The roller coaster is a popular amusement ride developed for amusement parks and modern theme parks. LaMarcus Adna Thompson patented the first roller coaster on January 20, 1885. The earliest roller coasters descended from Russian winter sled rides held on specially constructed hills of ice, especially around St Petersburg. They were usually built 70 to 80 feet tall and consisted of a 50 degree drop. By the late 1700s their popularity was such that entrepreneurs elsewhere began copying the idea, using wheeled cars built on tracks. One such company was `Les Montagnes Russes à Belleville` which constructed and operated a gravity track in Paris from 1812. The first loop track was probably also built in Paris from an English design in 1846, with a single-person wheeled sled running through a 13-foot diameter loop. None of these tracks were complete circuits. Even today the French use the term montagnes russes (russian mountians) to refer to roller coasters.
The coaster cars ride along on a long, winding track. The track begins with a steep ascent, which builds up a reservoir of potential energy in the coaster car. The rest of the track`s hills, valleys, twists and turns serve to change the built-up energy back and forth between potential energy and kinetic energy. As the train moves, it gradually loses energy to friction until it reaches the end of the ride. A roller coaster`s energy is constantly changing between potential and kinetic energy. At the top of the first lift hill there is maximum potential energy because the train is as high as it gets. As the train starts down the hill, this potential energy is converted into kinetic energy -- the train speeds up. At the bottom of the hill there is maximum kinetic energy and little potential energy. The kinetic energy propels the train up the second hill building up the potential-energy level. As the train enters the loop-the-loop it has a lot of kinetic energy and not much potential energy. The potential-energy level builds as the train speeds to the top of the loop but it is soon converted back to kinetic energy as the train leaves the loop. The coaster tracks serve to channel this force -- they control the way the coaster cars fall. If the tracks slope down, gravity pulls the front of the car toward the ground, so it accelerates. If the tracks tilt up, gravity applies a downward force on the back of the coaster, so it decelerates.
Since an object in motion tends to stay in motion as per Newton`s first law of motion, the coaster car will maintain a forward velocity even when it is moving up the track, opposite the force of gravity. When the coaster ascends one of the smaller hills that follows the initial lift hill, its kinetic energy changes back to potential energy. In this way, the course of the track is constantly converting energy from kinetic to potential and back again. This fluctuation in acceleration is what makes roller coasters so much fun.
In most roller coasters, the hills decrease in height as you move along the track. This is necessary because the total energy reservoir built up in the lift hill is gradually lost to friction between the train and the track, as well as between the train and the air. When the train coasts to the end of the track, the energy reservoir is almost completely empty. At this point, the train either comes to a stop or is sent up the lift hill for another ride.

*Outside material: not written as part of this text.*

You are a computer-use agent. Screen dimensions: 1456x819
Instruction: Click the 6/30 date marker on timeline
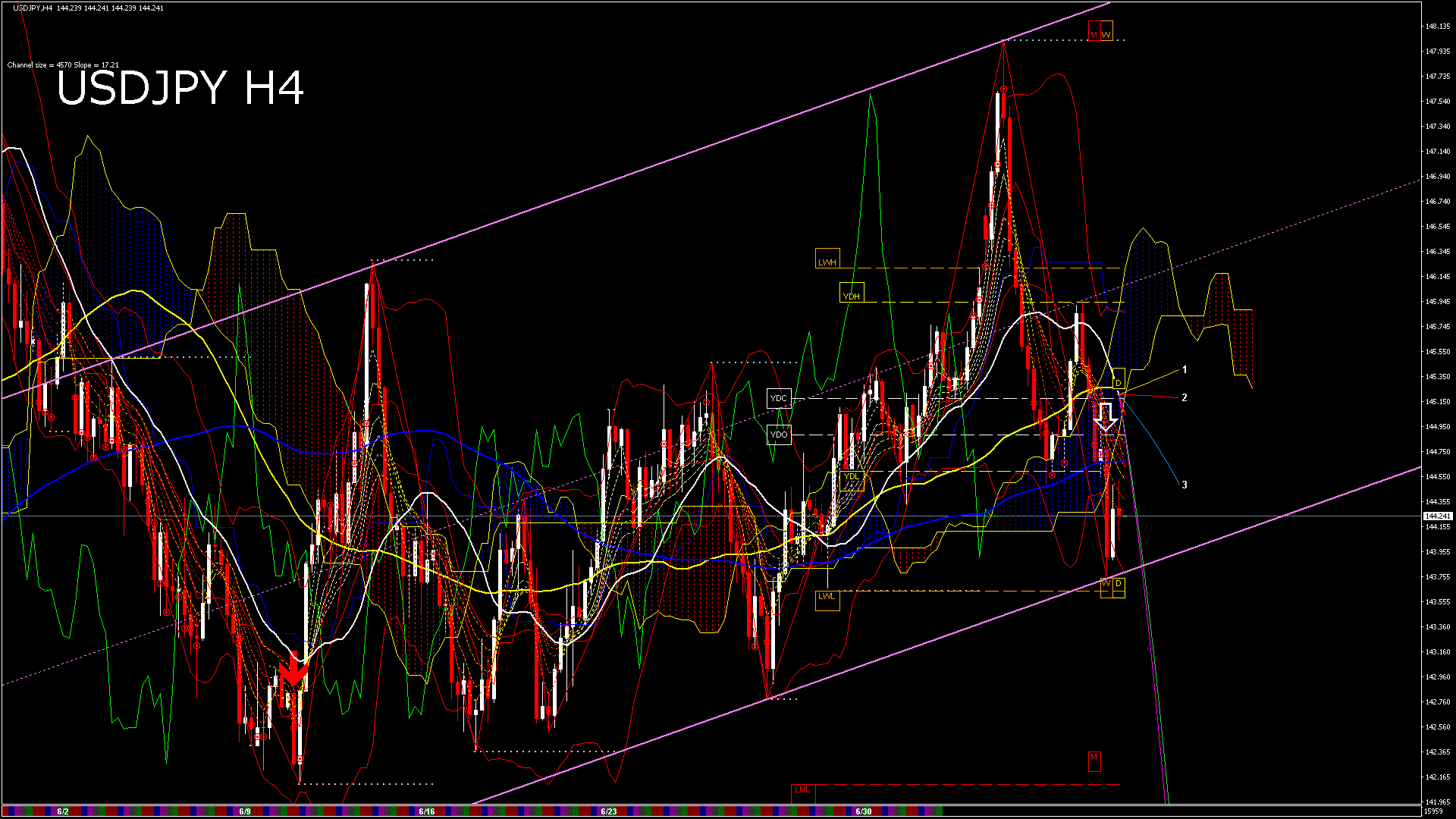[x=863, y=811]
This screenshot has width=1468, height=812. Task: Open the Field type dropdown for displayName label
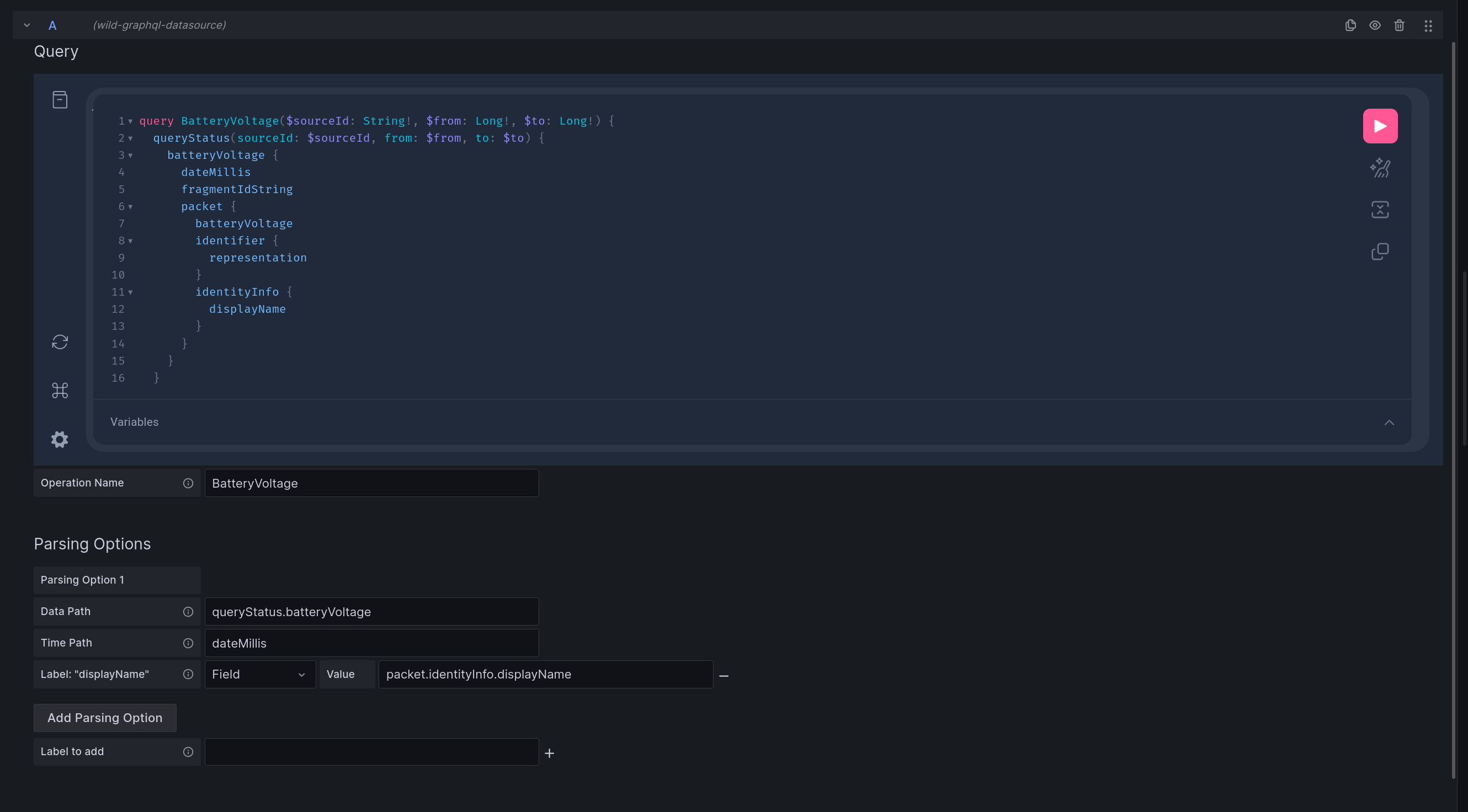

There are two major types of roller coasters, distinguished mainly by their track structure.
The tracks of wooden roller coasters are something like traditional railroad tracks. The metal wheels of the coaster train roll on a flat metal strip, measuring 4 to 6 inches (10 to 15 cm) across. This strip is bolted to a sturdy running track made of laminated wood. In most coasters, the car wheels have the same flanged design as the wheels of a train -- the inner part of the wheel has a wide lip that keeps the car from rolling off the side of the track. The car also has another set of wheels (or sometimes just a safety bar) that runs underneath the track. This keeps the cars from flying up into the air.
Wooden coaster tracks are braced by wooden crossties and diagonal support beams. The entire track structure rests on an intricate lattice of wooden or steel beams, just like the beam framework that supports a house or skyscraper. With these materials, designers can combine the hills, twists and turns into an infinite variety of course layouts.
They can even flip the train upside down (though this is rare in modern wooden coasters). But, since the track and support structure are so cumbersome, a wooden track is fairly inflexible. This makes it difficult to construct complex twists and turns. In wooden coasters, the exhilarating motion is mainly up and down.
The world of roller coasters changed radically with the introduction of tubular steel tracks in the 1950s. As the name suggests, tubular steel tracks consist of a pair of long steel tubes. These tubes are supported by a sturdy, lightweight superstructure made out of slightly larger steel tubes or beams.
In tubular steel coasters, the train wheels are typically made from polyurethane or nylon. In addition to the traditional wheels that sit right on top of the steel track, the cars have wheels that run along the bottom of the tube and wheels that run along the sides. This design keeps the car securely anchored to the track, which is absolutely essential when the train runs through the coaster`s twists and turns.